Swedish ice hockey player (born 2004)

Ebba Svensson Träff (born 27 November 2004) is a Swedish ice hockey goaltender for Linköping HC of the Swedish Women's Hockey League (SDHL) and a member of Sweden women's national ice hockey team.

==Playing career==
Svensson Träff began her career with Linköping HC of the SDHL during the 2020–21 season. On 5 January 2024, she signed a three-year contract extension with Linköping.

==International play==
Svensson Träff represented Sweden at the 2020 IIHF U18 Women's World Championship. She then represented Sweden at the 2020 Winter Youth Olympics where she posted a 2–1–0 record, with a 1.67 GAA and .907 save percentage and won a silver medal. She again competed at the 2022 IIHF U18 Women's World Championship.

▶ _Data provided_:

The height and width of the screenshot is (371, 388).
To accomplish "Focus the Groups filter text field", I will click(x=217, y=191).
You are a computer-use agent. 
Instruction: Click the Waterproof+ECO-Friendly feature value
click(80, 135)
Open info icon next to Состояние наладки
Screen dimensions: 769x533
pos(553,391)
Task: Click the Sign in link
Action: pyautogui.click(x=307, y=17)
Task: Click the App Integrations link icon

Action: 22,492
---
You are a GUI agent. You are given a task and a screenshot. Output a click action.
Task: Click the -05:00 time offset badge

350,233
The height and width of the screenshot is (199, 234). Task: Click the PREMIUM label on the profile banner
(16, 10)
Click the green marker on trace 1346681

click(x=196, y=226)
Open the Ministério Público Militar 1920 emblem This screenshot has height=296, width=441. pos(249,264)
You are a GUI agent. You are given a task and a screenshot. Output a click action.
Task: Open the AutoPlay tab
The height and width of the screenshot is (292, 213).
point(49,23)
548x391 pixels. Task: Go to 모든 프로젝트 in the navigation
---
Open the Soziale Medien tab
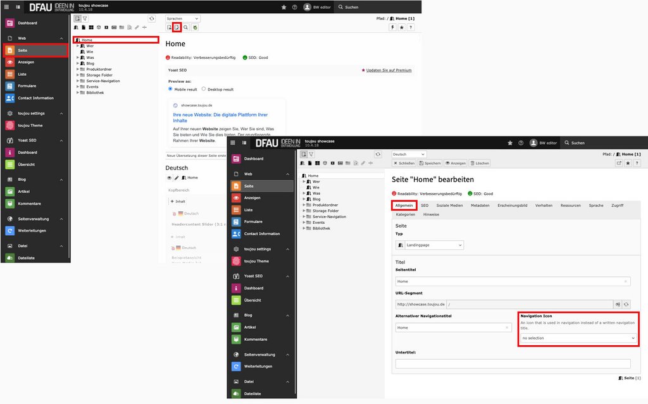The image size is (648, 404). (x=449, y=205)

▶ _Parts of the exercise_:
**a.** Answer these about the passage on Ebba Svensson Träff:
(i) Which club does she play goaltender for?
(ii) On what date did she sign her contract extension, and how many years did it cover?
(iii) What save percentage did she post at the 2020 Winter Youth Olympics?
**b.** Can you pick up the passage on Ebba Svensson Träff after its final sentence and continue it?
None of the entries is needed here.

▶ _Results in order_:
**a.**
(i) Linköping HC of the Swedish Women's Hockey League (SDHL)
(ii) 5 January 2024; three years
(iii) .907

**b.**
On 25 March 2025, she was named to Sweden's senior national team for the 2025 IIHF Women's World Championship. On 12 January 2026, she was named to Sweden's roster to compete at the 2026 Winter Olympics.

On 5 February 2026, Traff gained the start in Sweden's first game at the Olympics, recording 15 saves, defeating Germany in a 4-1 final. In Group B Preliminary Round, Traff recorded a 3-0 mark. Of note, she logged her first Olympic shutout on 10 February in a 4-0 win versus Japan, preventing them from reaching the quarterfinal round.

In the quarterfinals of the 2026 Olympics, Träff made 28 saves for the shutout as Sweden eliminated Czechia in a 2-0 win.